Collected data
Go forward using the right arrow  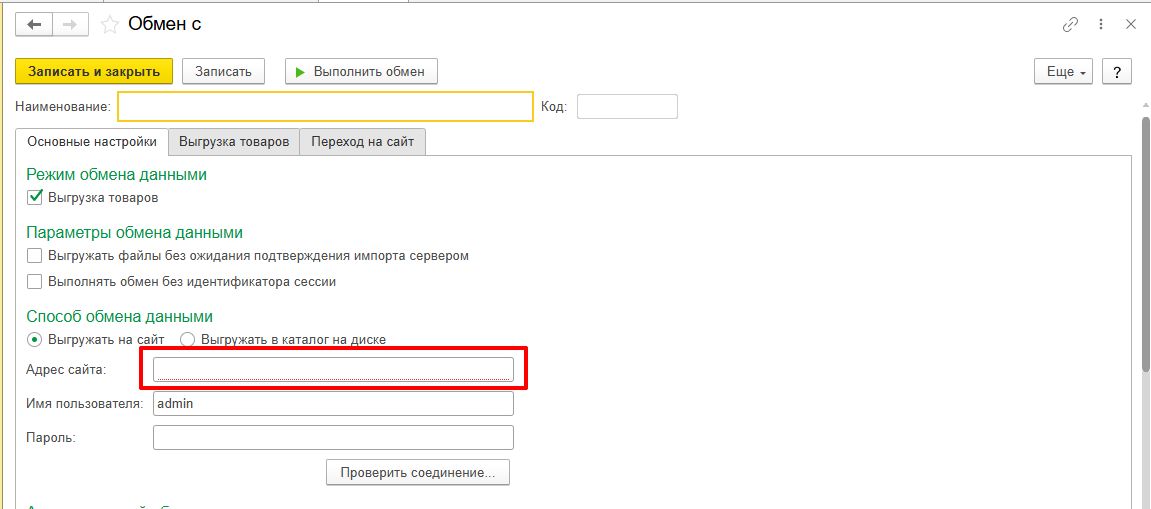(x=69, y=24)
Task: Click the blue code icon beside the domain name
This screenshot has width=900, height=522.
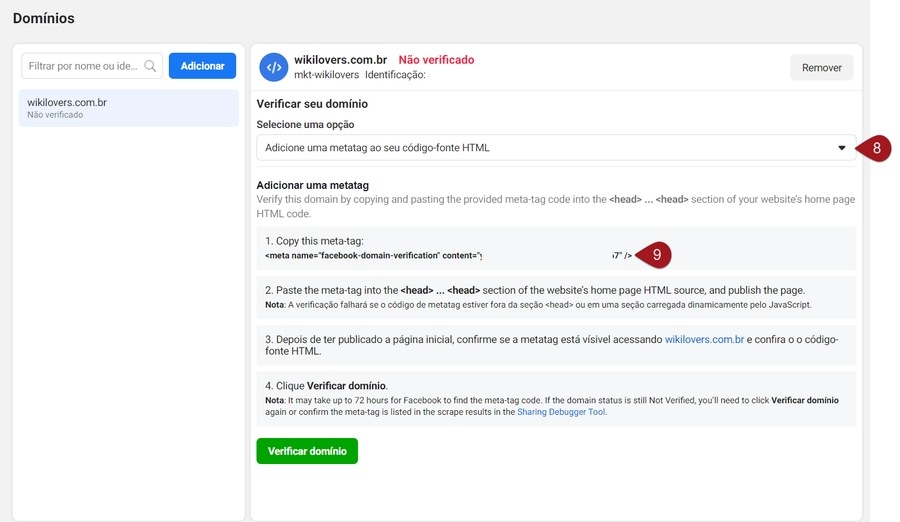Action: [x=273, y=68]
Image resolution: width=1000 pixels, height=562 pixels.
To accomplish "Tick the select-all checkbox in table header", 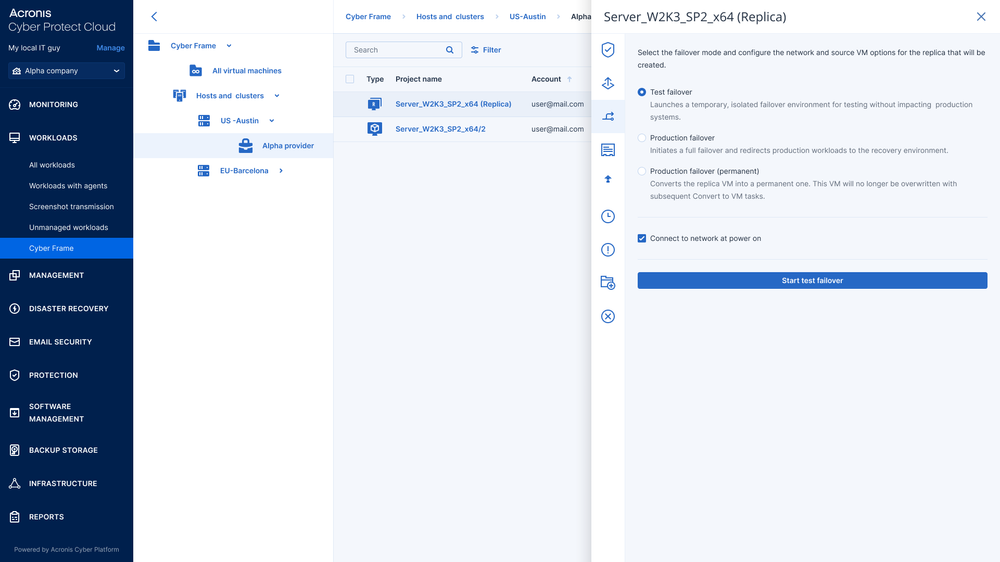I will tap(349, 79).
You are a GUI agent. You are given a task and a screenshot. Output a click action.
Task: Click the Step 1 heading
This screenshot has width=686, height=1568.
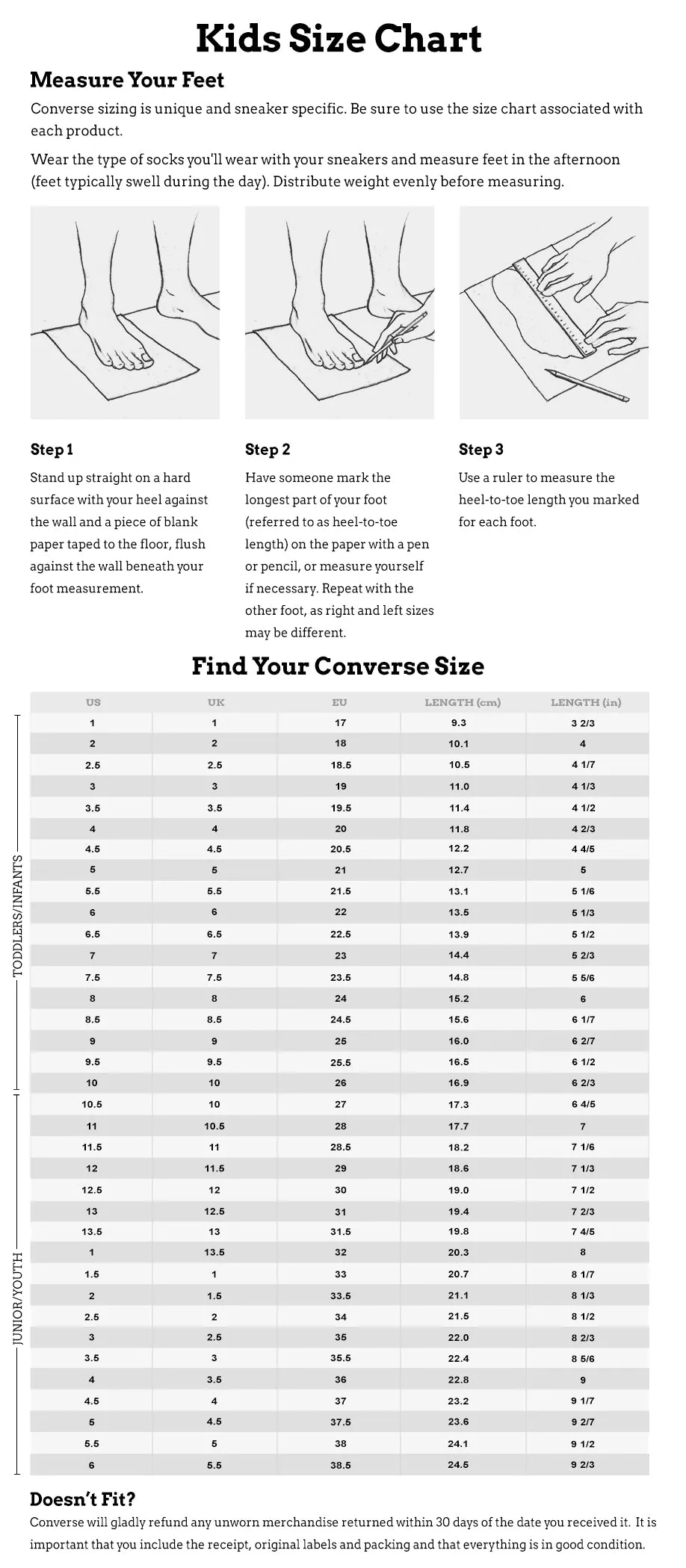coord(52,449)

▶ [WHAT TO WORK ON]
In your reply, please set down exactly the lines from the one containing "You are a GUI" through the end of the records, with the pictures left out.

▶ [ANSWER BELOW]
You are a GUI agent. You are given a task and a screenshot. Output a click action.
Task: Click the Step 1 heading
This screenshot has width=686, height=1568.
coord(52,449)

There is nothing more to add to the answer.